If R1 was a very low resistance, there would be nothing to prevent the limiter operating quickly, which was the desired aim. But practical circuits always had some resistance, so R1 always had a finite value, even when the circuit designer didn’t actually provide a physical resistance R1 in the wiring. Thus all “feed-back” limiters had a finite “attack-time.” It was usually in the range from ten milliseconds to 0.1 milliseconds. Anything longer than ten milliseconds might give audible harmonic distortion or catastrophic failures of powerful amplifying equipment, and two or three milliseconds was the most which could be tolerated for preventing repeating grooves in the constant-amplitude sections of disc-recording characteristics. Even-shorter attack-times were needed to prevent the clash of ribbons in optical light-valves.
In the 1940s and 1950s, it was noticed that starting-transients (particularly the starts of piano notes) sounded wrong. At first, this was attributed to “overshoot.” It was believed that the start of the note was passing through the limiter without being attenuated, so there was a short burst of overloading in the following apparatus until the limiter attacked. So limiters were made with even shorter attack-times, but matters got no better.
Eventually it was realised that the sudden change of volume was generating sidebands, like stud faders, and the solution was deliberately to slow the limiter. The BBC fixed on ten milliseconds for its transmitters as being the optimum for balancing the side-effects of distortion and sidebands; but this was too long to prevent groove-jumping on discs, and the recording industry generally used shorter attack-times. I shall not go any further into the philosophy of all this. In conclusion, if you im to “undo” a limiter, you may need to emulate the attack-time today in certain circumstances. And the best way of doing this is - once again - to emulate R1 using an experienced ear.
Until now, I have not said anything about the box marked “VCA.” In the days of valves, this comprised a “variable-mu” valve, a device whose amplification was directly controlled by a grid in the electron path. Unfortunately, a change-of-voltage coming from R1 would be amplified and emitted as a “thump.” To neutralise this, professional circuits used a pair of variable-mu valves in push-pull. The valves had to be specially selected and the voltages balanced so the thump was perfectly cancelled. Unfortunately, this did not always work. In domestic applications, the only solution was to increase the attack-time or cut the bass at the output, so the thump was effectively infrasonic. The Fletcher-Munson effect often masks quieter thumps; but they can be shown up by watching the waveform on an oscilloscope, when the zero-axis appears to jump up and down.
Although I have done a lot of work in “unlimiting” recordings, I have not yet concocted a circuit to generate an equal-but-opposite thump. When we get this right, it will provide another clue to setting the attack-time and the degree of expansion, because we shan’t get consistent results otherwise; and when we do get consistent results, it will be a powerful proof we are doing the job objectively. But this is in the future.

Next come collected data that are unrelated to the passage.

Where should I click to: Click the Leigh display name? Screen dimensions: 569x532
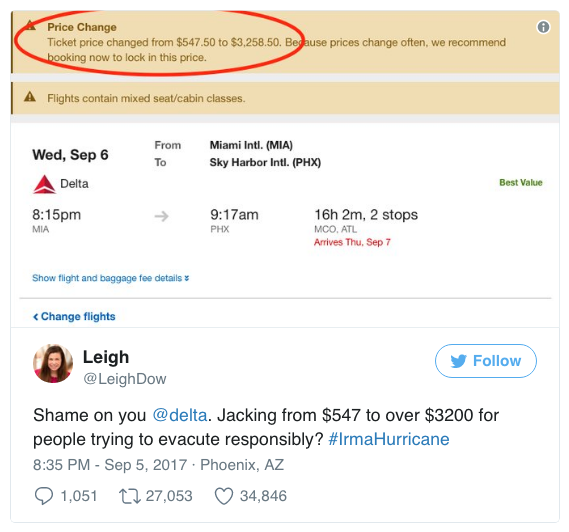(x=106, y=357)
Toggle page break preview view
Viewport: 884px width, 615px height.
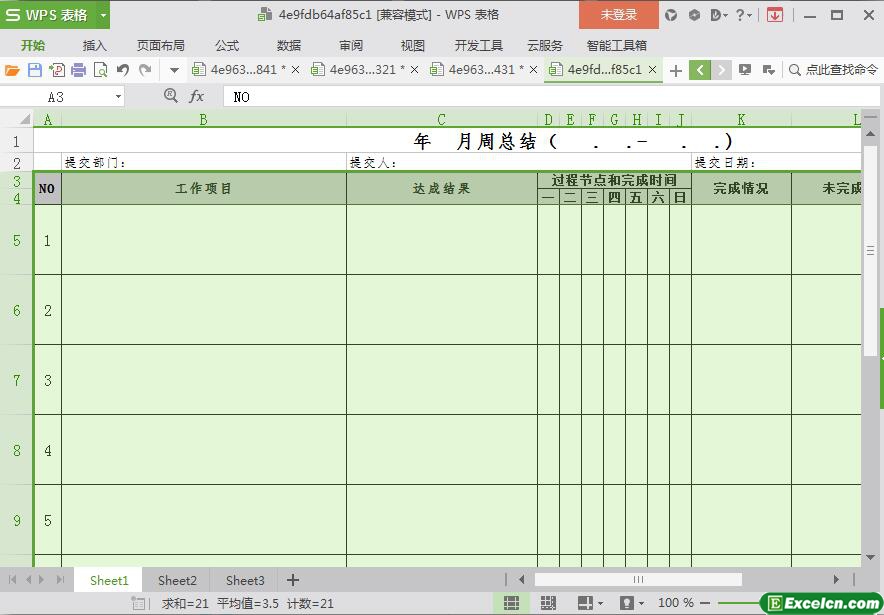(x=548, y=603)
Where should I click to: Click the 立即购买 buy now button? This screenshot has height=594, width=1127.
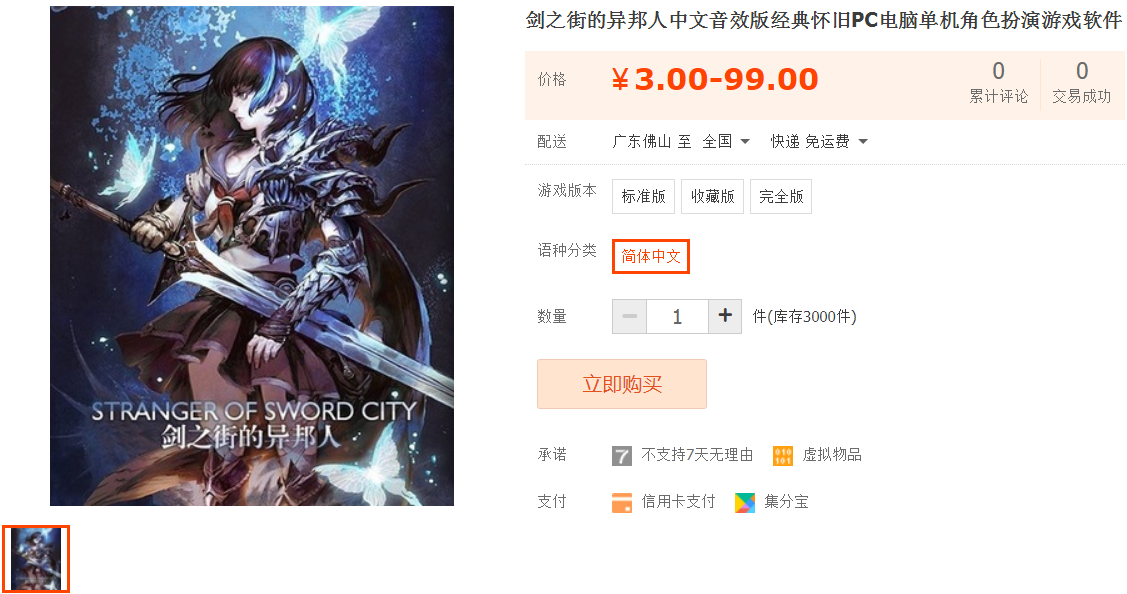coord(622,384)
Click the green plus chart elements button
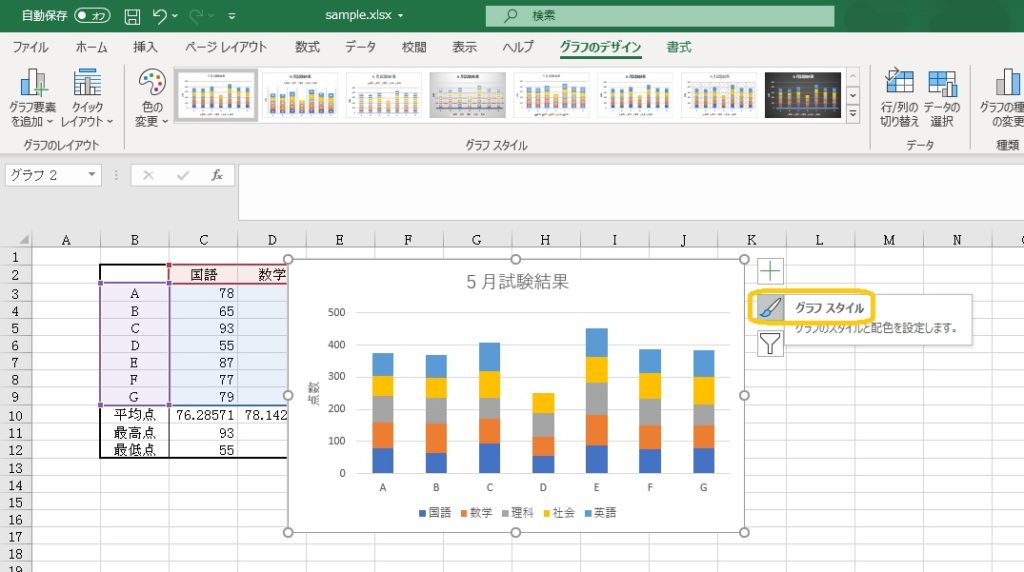The width and height of the screenshot is (1024, 572). point(770,270)
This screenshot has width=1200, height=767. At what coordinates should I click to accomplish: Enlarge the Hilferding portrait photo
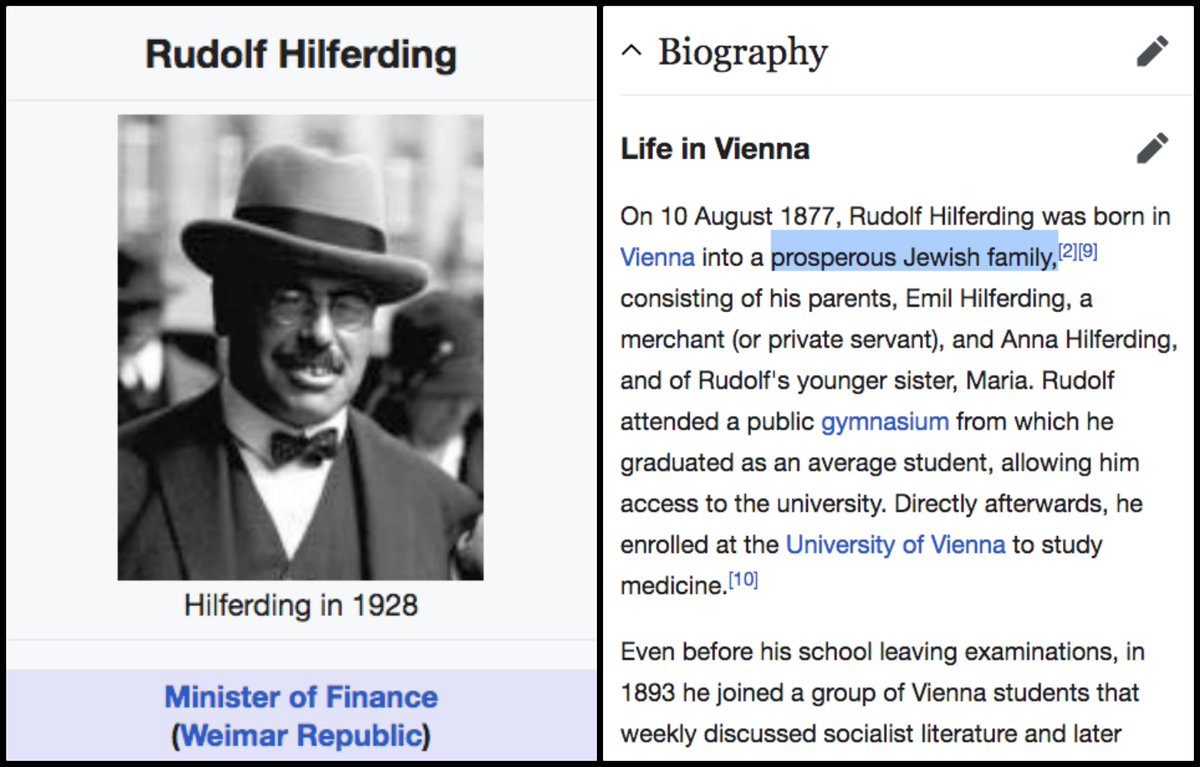click(x=300, y=347)
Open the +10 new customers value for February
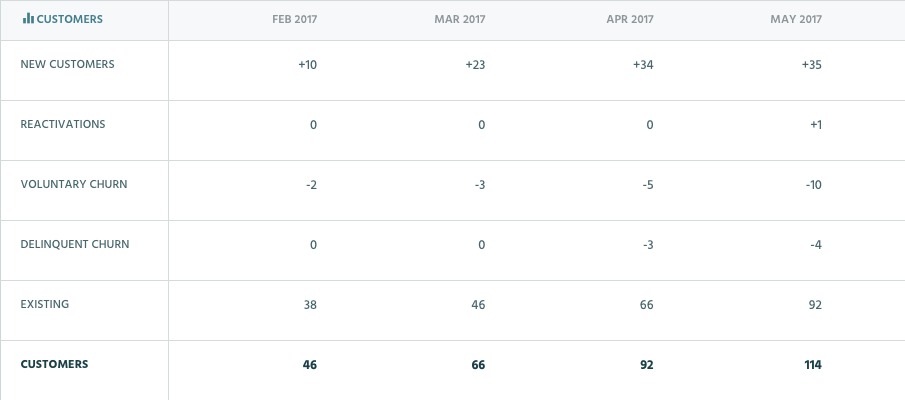Viewport: 905px width, 400px height. pos(308,65)
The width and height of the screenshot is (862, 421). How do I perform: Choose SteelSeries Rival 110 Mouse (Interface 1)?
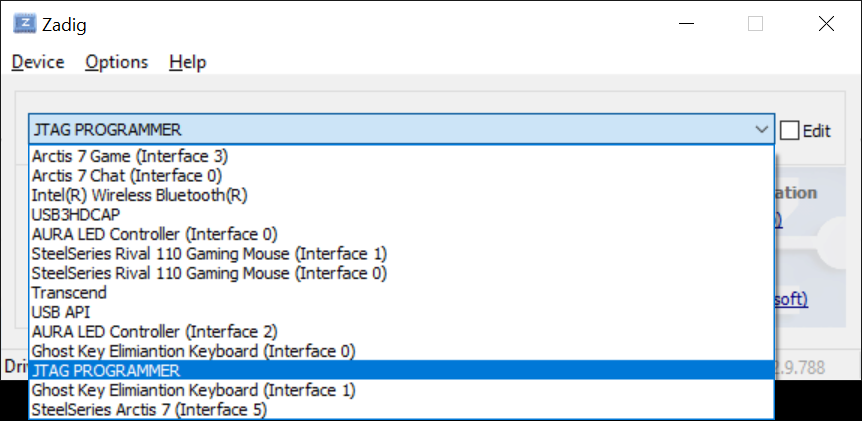209,254
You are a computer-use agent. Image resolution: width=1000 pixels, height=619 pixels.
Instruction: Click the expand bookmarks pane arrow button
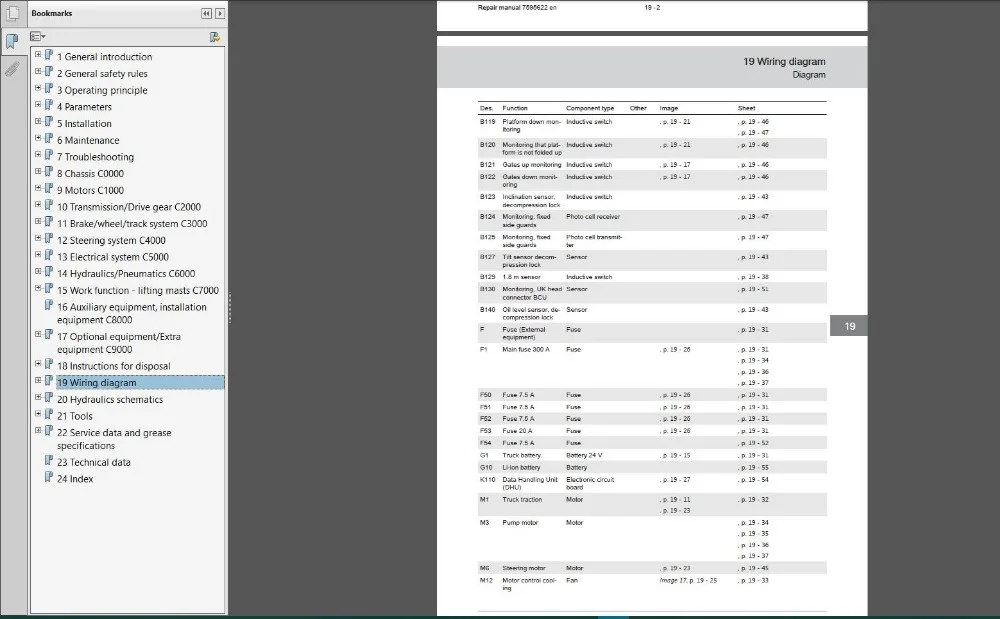[220, 13]
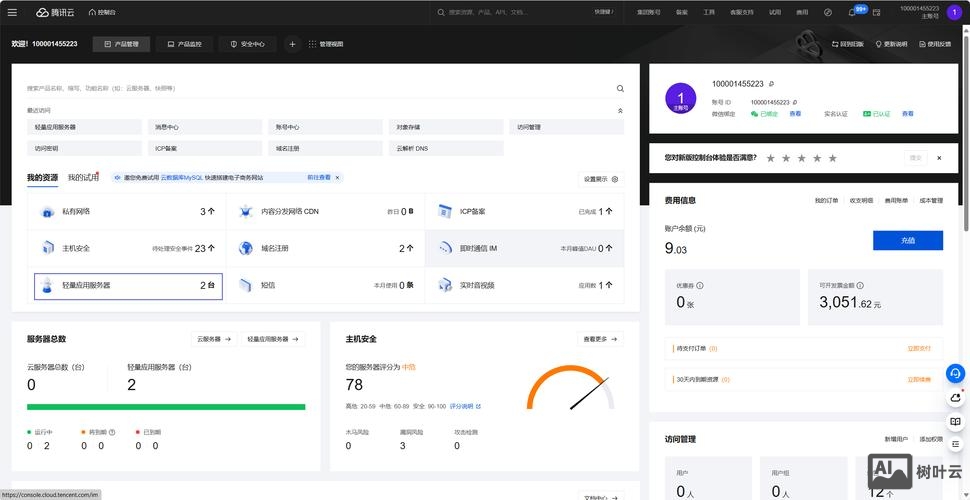Click the search magnifier in product search
This screenshot has height=500, width=970.
(620, 88)
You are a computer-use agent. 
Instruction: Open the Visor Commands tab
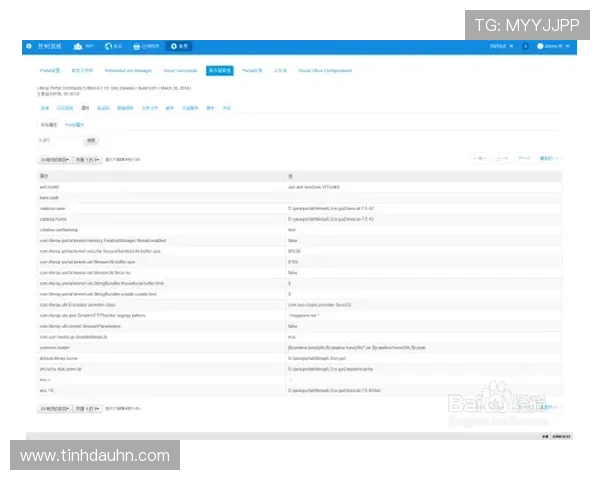[x=180, y=71]
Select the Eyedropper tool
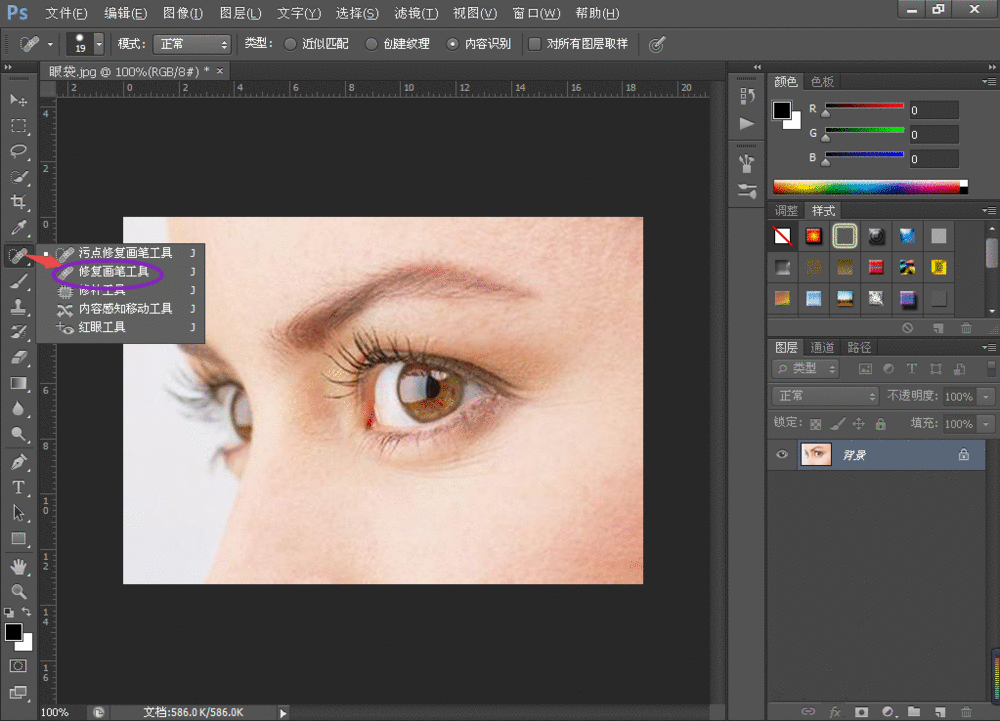 click(18, 229)
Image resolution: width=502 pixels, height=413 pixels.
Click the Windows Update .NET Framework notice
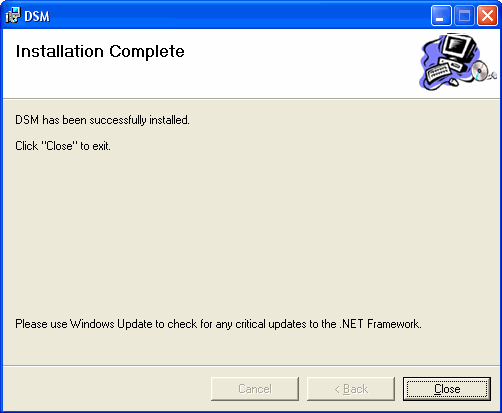click(218, 324)

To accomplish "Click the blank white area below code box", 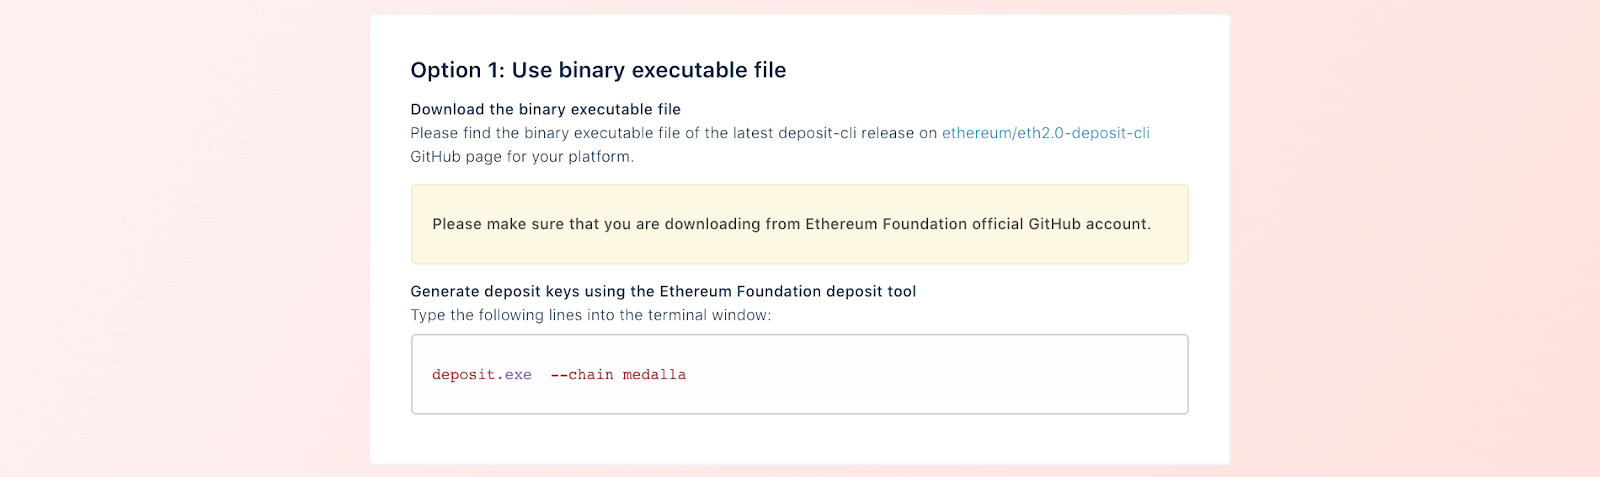I will pyautogui.click(x=799, y=439).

The cases of very long attack-times are fortunately much rarer, and easy to detect. Sometimes the machine took as much as a second to react, so that it sounds like a clumsy human-being behaving in the manner we saw earlier. However, it will do this consistently. It will not have the common-sense to realise another loud peak may follow the first, and this will tell you an automatic device is responsible!
At this point, I must mention that in 1965 came the “delay-line limiter”, a device which had a new architecture differing from the classical layout. This stored the sound for a short time in a delay-line, taking the side-chain signal from before the delay-line, so the VCA could reduce the gain before the peak got to it. This architecture is known as a “feed-forward” limiter, and can have other advantages (such as infinite compression-ratio). But for the moment, please remember that from 1965 onwards we may find recordings with negative “attack-times.”
Fortunately, the setting of the attack-time is not often a critical matter today. Most sounds are of relatively long duration, longer than about ten milliseconds. So most limited peaks will be followed by a “plateau” of sound of more-or-less constant volume, during which time most expanders will respond satisfactorily. Only extremely short loud sounds (such as hand-claps and the starts of piano-notes) will cause trouble.
11.10 Decay-times
To reverse the “decay-time,” we must emulate the setting of the R2/C1 combination. This is usually more important than emulating R1. The decay-time defined how long it took for normal conditions to be re-established after a peak. Engineers had several ways of defining it, which I won’t bother you with. But it had to be considerably longer than about a tenth of a second, or appreciable changes would happen during each cycle of a loud sound, causing harmonic distortion. The maximum encountered is usually around ten seconds or so; I cannot be more precise without going into how to define this characteristic. Fortunately, we don’t need to bother with this complication. It never seems to be documented, so we have to set it by ear anyway.
In practice, the decay-time of the limiter or compressor was usually made adjustable to suit the subject matter being recorded. A fifth of a second corresponded to syllabic speech, so the limiter could compress one loud syllable without affecting others. At the other extreme, ten seconds was slow enough not to affect the reverberation behind music.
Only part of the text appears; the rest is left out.